Forecasting Canterbury’s 1992 Snowstorm

As the quality of forecasting has got better, (accuracy being only one aspect) the opportunity to make smart farming decisions has increased.
Words Annabelle Allott.

In EnvironmentMay 30, 20246 Minutes

The anguish, sorrow, grief and distress expressed by farmers in a community meeting after Canterbury’s 1992 snowstorm is something weather forecaster Tony Trewinnard (pictured), of Blue Skies Weather, will never forget. It was the turning point in realising better communication methods, for weather forecasting, were urgently needed. 

On August 28 1992 Cantabrians awoke to a snow-blanketed region, which weather forecasters began broadcasting alerts for at midday on August 27, announcing heavy snowfall from that evening. Little warning for what was the worst snowfall in 30 years with many farmers in the thick of lambing, causing the loss of one million ewes and lambs and costing farmers $40 million (equivalent to $70m today).

Extensive power outages occurred, with linesmen taking several days to reach some rural areas to restore services. Christchurch Airport was closed, as were many roads and schools closed. Hospitals remained open for the Red Cross.

Hay was transported from other parts of New Zealand and the government covered road-user charges incurred by transporting and delivering supplies.

At this point, Trewinnard had been running Blue Skies Weather for about five years and had built a small but appreciative group of farmers who received regular forecasts through direct communication from Trewinnard’s computer via fax. He had been able to provide enough warning and lead time for those farmers to make preparations.

But many farmers were simply left unaware, especially if they missed the radio daily rural weather update or the evening news. “There was no such thing as the internet, newspaper forecasts were a day old, and there were no weather apps on your phone because your phone was attached to a curly cord in the kitchen.” Trewinnard says the 1992 snow event is the yardstick for the current and previous generation.

In late 1992 he attended a meeting with local farmers organised by The Press Editor David Wilson. It was clear the feeling of loss was deeper than lost dollars, it was the emotional impact of losing so much stock, and the fact it all happened without warning. “Farmers come across as pretty tough people, portraying that Grizz Wyllie image. At that meeting it was very clear that these tough farming people felt deeply and emotionally,” he says.

It was decided that evening that a better way to communicate weather forecasts to farmers was needed. Within a few months, a dial-up telephone service called The Press Weatherline was born. Blue Skies Weather was the provider of local forecasts, all funded by The Press. “Over time, this phone line became extremely popular, with tens of thousands of calls per month in the winter season as farmers sought as much warning as possible for future snowfalls.”

Eventually the service became part of The Press Infoline, which provided a whole range of local information to Christchurch and Canterbury residents via telephone.
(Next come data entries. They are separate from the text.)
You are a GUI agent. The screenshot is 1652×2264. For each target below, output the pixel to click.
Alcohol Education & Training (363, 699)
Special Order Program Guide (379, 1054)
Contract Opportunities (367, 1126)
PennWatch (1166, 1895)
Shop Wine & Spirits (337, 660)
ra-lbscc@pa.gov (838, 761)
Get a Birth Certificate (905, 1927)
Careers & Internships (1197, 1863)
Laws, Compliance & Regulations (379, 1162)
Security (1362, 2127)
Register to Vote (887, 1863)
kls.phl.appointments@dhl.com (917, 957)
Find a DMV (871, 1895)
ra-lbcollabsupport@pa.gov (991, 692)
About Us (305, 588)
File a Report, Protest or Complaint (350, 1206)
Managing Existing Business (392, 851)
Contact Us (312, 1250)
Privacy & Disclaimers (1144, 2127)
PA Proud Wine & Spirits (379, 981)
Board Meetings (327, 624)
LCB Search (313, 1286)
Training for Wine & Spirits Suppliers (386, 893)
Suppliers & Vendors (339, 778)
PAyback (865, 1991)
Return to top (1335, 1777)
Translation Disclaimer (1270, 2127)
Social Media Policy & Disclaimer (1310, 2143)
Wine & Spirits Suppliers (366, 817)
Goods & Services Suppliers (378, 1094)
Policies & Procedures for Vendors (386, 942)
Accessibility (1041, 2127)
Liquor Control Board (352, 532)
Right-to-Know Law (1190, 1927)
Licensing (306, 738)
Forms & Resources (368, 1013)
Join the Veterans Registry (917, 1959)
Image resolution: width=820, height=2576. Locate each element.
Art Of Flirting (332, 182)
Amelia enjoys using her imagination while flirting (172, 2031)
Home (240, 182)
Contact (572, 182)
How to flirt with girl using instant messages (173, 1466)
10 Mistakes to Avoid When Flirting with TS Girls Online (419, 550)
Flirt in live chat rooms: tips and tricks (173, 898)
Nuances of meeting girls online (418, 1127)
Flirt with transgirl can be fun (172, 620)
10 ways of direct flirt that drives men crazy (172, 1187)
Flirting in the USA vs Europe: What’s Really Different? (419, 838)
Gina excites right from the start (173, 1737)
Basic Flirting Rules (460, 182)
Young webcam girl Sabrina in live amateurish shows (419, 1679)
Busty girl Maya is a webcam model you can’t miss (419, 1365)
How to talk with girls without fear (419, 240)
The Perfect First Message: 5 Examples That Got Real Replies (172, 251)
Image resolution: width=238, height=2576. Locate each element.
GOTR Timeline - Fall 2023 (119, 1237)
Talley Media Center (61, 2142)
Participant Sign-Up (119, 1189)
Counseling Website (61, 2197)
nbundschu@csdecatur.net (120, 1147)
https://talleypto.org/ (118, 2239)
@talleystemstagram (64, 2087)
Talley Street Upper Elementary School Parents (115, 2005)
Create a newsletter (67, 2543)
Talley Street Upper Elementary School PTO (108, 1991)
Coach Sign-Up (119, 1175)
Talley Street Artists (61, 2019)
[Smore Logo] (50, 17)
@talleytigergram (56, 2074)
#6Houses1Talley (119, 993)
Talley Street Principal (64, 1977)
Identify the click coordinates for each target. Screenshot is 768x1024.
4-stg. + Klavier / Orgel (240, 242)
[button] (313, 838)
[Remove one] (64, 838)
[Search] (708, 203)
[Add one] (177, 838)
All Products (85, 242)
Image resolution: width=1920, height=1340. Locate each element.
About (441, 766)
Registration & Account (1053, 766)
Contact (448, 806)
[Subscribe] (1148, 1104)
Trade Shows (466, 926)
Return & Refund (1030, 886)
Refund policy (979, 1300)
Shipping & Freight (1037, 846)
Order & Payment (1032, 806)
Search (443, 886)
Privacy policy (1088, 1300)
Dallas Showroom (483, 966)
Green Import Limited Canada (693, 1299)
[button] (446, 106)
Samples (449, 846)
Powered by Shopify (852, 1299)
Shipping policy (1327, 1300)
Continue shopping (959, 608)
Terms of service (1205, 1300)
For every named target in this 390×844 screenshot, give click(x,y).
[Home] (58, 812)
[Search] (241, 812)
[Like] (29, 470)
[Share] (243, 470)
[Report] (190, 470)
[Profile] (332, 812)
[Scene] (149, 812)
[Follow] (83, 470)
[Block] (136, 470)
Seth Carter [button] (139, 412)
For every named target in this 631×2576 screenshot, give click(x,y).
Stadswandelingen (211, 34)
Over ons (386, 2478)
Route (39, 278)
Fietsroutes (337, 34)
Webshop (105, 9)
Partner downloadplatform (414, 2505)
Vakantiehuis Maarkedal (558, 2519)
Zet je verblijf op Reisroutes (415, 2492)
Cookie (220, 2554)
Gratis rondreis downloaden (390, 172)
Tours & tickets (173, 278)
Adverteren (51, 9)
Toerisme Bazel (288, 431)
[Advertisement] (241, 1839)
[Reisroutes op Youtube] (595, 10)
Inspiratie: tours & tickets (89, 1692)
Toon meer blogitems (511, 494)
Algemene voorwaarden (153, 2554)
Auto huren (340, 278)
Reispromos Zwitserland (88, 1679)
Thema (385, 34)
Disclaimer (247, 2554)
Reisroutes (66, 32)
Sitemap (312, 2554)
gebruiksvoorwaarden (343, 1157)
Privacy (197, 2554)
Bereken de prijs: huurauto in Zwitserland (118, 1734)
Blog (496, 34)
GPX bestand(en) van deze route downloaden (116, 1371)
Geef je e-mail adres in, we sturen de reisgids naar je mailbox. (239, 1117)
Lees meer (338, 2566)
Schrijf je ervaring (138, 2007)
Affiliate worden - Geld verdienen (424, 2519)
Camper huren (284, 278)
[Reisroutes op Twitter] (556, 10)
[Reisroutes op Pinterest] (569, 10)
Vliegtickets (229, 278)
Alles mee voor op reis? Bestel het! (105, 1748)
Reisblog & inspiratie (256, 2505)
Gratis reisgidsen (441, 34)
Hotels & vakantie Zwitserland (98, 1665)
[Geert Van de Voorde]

Trewinnard says farmers are increasingly savvy, using accurate long range weather forecasts to make the best business decisions. “Farmers can treat a ‘warning’ as a throwaway comment, or think of it as a serious input to help the business.”

Today, this is becoming more and more prevalent with a challenging economic climate where every decision and dollar counts; where farmers are willing to pay for accurate time-scale information and rainfall predictions.

Being small narrow islands, forecasting in New Zealand can be challenging, but Trewinnard said the quality of forecast delivery has improved significantly. “Our short-term forecasting has certainly got better, and the four to five-day forecast now is similar in accuracy to what the three to four-day forecast used to be.”

As forecaster he provides the information, which gives opportunities to farmers to make smart decisions, based on their own knowledge and experience. The capability to confidently forecast six weeks ahead for weather and six months ahead for climate, is a big part of his business now. Most of his new client inquiries are forecasting on these time scales, especially for seasonal planning for corporates.

Trewinnard has got over the nervousness of not getting the forecast right, and enjoys the thrill of living on the edge, hopefully seeing the weather manifest, verify and come right. “My favourite part of the job is being able to see how the forecasts pan out over time.

“I think the fact we haven’t seen lamb losses on the scale we saw in 1992 is a pretty sure sign we have moved in theright direction. Weather forecasting is better in value, the farmers’ use of it, and the quality.”